What the task asks: From the line that contains "Viewport: 1016px width, 611px height." through the end of the records below, write out each line exactly as it appears, but not the pictures.

Available data:
§
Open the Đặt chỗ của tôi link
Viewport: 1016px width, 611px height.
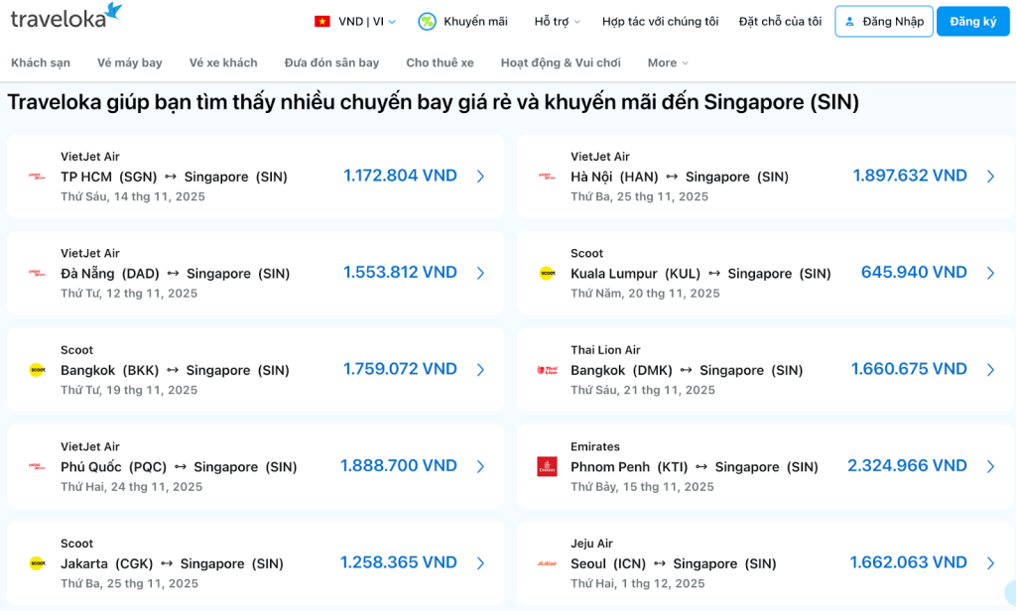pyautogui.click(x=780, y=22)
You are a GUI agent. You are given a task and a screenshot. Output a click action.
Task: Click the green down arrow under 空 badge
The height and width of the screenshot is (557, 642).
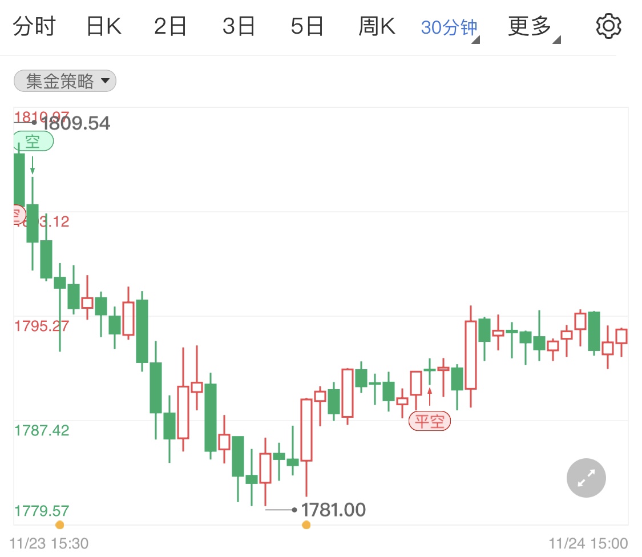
§
Answer space:
Viewport: 1016px width, 611px height.
pyautogui.click(x=780, y=22)
You are a GUI agent. You are given a task and a screenshot. Output a click action.
Task: Click the green down arrow under 空 badge
The height and width of the screenshot is (557, 642).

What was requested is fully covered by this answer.